Não há dúvidas de que a idade da inocência genética não mais existe (Kitcher, 1996). Posições de resistência ao uso e à popularização da genética não vêm sendo fortes, tampouco consistentes o suficiente para romper com a lógica que assegura a necessidade social da informação genética para a promoção do bem-estar. A possibilidade de conhecer o pedigree genético de um embrião não é somente uma novidade tecnológica da medicina, mas uma prescrição para os futuros pais que reconhecem nessa informação uma vantagem adicional para suas decisões reprodutivas. Admitir essa inércia social em face da ciência não é o mesmo que assumir uma relação de resignação passiva ao seu avanço e, principalmente, às conseqüências sociais, políticas e éticas de seu uso. A genética reprodutiva, ao permitir que os futuros pais recebam informações sobre o estado do embrião antes de seu nascimento, ampliou o leque de possibilidades de escolha, o que para muitas pessoas é um grande benefício. Tanto não é desejável que se soneguem informações já disponíveis o que eticamente é diferente do exercício do direito de não ser informado quanto é impossível atravancar o avanço científico por medo das preferências pessoais. É fundamental que se forme um debate público, amplo e irrestrito, entre cientistas e profanos, sobre a genética e seu impacto, considerando-se ao mesmo tempo o comprometimento com os princípios de não-maleficência e da autonomia individual (Feyeraband, 1993).
Os testes genéticos para diagnóstico preditivo passam gradativamente a compor a rotina de um bom pré-natal, especialmente entre famílias com acesso aos melhores serviços de saúde. Em certo sentido, pode-se considerar, como sugerem Parens & Asch, que os testes genéticos serão uma extensão lógica das ofertas de exames pré-natal que asseguram a saúde do feto (Parens & Asch, 1999). Mas, se por um lado, essa lógica justifica-se pela segurança de diagnóstico que os exames propiciam, por outro, a dúvida sobre o impacto moral da informação genética é ainda inquietante. E é exatamente nesta tensão entre informação genética e escolha moral que o exame genético para detectar a predisposição à surdez encontra-se imerso. Para a grande maioria das pessoas, surdez é sinônimo de uma grave e limitante deficiência, ao passo que, para outras, a impossibilidade de escutar exige apenas uma reestruturação da ordem lingüística. A depender do ponto de partida moral sobre como se define a surdez, ou seja, como uma patologia genética indesejável ou como uma variação cultural, as escolhas familiares frente à informação genética serão radicalmente diferentes. Na verdade, para grande parte das comunidades surdas, negar que a surdez seja uma deficiência passível de cura é um argumento que se encontra atrelado ao da surdez como variação cultural (Levy, 2002).

━━━━

> [O que se pede]: No texto sobre genética reprodutiva e surdez, a que argumento grande parte das comunidades surdas atrela a negação de que a surdez seja uma deficiência passível de cura?

━━━━

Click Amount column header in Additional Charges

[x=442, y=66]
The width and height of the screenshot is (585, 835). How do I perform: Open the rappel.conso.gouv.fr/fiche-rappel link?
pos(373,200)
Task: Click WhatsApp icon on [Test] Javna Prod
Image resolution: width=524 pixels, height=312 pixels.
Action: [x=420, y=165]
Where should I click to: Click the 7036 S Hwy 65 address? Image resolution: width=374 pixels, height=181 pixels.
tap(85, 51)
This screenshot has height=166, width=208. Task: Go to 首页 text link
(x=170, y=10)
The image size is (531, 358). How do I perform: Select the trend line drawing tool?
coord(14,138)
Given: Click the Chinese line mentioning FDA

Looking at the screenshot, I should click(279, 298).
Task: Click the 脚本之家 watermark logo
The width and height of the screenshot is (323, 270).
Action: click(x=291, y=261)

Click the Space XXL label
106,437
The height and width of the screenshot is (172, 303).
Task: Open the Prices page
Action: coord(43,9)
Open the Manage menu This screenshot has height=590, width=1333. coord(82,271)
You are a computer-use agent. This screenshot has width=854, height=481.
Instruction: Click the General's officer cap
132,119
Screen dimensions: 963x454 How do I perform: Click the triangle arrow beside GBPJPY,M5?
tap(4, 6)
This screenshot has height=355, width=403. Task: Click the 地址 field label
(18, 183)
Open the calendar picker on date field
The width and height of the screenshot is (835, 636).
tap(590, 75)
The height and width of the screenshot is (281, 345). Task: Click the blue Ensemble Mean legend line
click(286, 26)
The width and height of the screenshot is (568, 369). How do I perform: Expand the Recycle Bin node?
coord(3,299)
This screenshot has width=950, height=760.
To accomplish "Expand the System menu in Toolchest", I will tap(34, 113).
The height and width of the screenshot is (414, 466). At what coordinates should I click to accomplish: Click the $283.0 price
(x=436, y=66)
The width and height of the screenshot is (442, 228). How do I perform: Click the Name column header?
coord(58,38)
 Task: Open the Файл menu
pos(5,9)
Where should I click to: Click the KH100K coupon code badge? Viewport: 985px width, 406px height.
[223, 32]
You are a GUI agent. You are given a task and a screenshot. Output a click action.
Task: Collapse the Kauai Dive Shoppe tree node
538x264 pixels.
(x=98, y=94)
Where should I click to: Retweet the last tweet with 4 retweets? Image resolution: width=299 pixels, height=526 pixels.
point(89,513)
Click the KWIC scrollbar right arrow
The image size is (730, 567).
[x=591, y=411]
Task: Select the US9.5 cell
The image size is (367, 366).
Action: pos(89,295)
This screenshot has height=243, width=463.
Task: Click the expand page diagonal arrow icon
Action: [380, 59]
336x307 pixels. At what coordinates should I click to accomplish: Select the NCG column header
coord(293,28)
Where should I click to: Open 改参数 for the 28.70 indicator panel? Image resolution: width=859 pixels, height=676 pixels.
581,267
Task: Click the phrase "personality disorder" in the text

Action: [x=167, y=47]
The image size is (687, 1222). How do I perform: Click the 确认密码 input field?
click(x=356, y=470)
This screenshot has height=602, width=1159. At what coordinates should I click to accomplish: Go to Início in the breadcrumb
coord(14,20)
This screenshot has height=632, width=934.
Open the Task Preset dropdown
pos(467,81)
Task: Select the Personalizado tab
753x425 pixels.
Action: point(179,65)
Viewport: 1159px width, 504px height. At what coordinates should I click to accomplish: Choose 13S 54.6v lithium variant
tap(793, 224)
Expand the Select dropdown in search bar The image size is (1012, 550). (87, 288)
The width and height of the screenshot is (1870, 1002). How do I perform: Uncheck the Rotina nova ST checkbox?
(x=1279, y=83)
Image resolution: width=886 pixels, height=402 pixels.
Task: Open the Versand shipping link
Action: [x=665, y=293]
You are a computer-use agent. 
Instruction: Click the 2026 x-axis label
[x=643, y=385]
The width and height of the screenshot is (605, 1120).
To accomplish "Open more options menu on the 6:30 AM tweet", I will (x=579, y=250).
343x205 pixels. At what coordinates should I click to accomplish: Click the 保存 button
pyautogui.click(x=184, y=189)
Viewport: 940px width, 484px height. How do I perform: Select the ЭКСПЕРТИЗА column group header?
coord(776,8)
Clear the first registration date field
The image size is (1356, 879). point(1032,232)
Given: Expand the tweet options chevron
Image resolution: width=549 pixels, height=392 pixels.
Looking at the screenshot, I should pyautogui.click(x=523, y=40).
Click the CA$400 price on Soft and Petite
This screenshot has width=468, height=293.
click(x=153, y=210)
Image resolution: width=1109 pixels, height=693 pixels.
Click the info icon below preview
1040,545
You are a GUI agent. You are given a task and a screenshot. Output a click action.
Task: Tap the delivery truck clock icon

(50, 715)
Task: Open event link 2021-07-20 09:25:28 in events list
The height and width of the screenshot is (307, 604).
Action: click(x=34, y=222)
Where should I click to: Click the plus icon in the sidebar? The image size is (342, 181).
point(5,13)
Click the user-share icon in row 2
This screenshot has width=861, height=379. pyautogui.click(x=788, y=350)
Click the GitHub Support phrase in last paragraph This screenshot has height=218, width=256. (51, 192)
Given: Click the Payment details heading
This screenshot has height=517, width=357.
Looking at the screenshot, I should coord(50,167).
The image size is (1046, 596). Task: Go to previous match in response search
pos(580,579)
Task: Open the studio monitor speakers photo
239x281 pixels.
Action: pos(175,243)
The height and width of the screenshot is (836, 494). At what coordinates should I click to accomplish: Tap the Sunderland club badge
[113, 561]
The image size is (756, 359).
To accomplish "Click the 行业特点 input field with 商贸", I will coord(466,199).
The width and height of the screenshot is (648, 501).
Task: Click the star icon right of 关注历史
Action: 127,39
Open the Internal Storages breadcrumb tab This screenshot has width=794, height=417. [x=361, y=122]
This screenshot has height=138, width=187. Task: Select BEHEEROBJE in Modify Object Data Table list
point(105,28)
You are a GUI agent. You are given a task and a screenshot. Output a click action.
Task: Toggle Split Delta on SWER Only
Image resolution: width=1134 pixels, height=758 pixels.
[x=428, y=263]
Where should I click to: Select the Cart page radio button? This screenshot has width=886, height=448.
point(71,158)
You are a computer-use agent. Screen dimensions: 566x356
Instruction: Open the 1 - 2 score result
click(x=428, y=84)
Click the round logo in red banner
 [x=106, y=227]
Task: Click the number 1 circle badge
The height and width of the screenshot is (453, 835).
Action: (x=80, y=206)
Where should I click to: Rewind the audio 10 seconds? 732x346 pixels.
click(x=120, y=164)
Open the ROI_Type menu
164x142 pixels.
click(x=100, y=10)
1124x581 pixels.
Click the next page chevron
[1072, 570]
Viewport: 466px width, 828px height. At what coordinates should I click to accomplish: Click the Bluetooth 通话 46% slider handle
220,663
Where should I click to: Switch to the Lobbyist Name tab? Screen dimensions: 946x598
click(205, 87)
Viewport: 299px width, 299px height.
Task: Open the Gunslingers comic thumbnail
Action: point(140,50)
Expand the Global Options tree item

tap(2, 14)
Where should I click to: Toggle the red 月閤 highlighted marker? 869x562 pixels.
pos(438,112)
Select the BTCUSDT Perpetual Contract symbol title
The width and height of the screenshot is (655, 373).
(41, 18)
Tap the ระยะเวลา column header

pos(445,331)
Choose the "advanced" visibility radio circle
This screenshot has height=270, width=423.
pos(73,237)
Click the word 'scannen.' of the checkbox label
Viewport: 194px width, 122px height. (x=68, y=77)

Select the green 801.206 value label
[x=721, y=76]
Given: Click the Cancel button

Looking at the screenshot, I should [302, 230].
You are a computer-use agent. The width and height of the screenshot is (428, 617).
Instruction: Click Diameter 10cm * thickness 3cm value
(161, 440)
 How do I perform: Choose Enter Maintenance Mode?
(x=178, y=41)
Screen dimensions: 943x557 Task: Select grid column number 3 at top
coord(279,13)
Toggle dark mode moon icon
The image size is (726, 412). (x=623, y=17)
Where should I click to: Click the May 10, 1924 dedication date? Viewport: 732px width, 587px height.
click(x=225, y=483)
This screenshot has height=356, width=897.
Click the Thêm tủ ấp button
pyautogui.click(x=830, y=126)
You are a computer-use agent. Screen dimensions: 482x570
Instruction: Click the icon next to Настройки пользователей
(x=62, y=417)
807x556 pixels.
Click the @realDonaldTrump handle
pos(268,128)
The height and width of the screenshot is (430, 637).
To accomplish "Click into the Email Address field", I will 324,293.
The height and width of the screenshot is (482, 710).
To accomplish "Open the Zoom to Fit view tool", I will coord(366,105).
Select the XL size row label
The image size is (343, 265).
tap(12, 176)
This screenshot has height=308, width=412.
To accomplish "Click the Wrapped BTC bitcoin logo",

━━━━

> [Tarefa resolvida]: Ao argumento da surdez como variação cultural.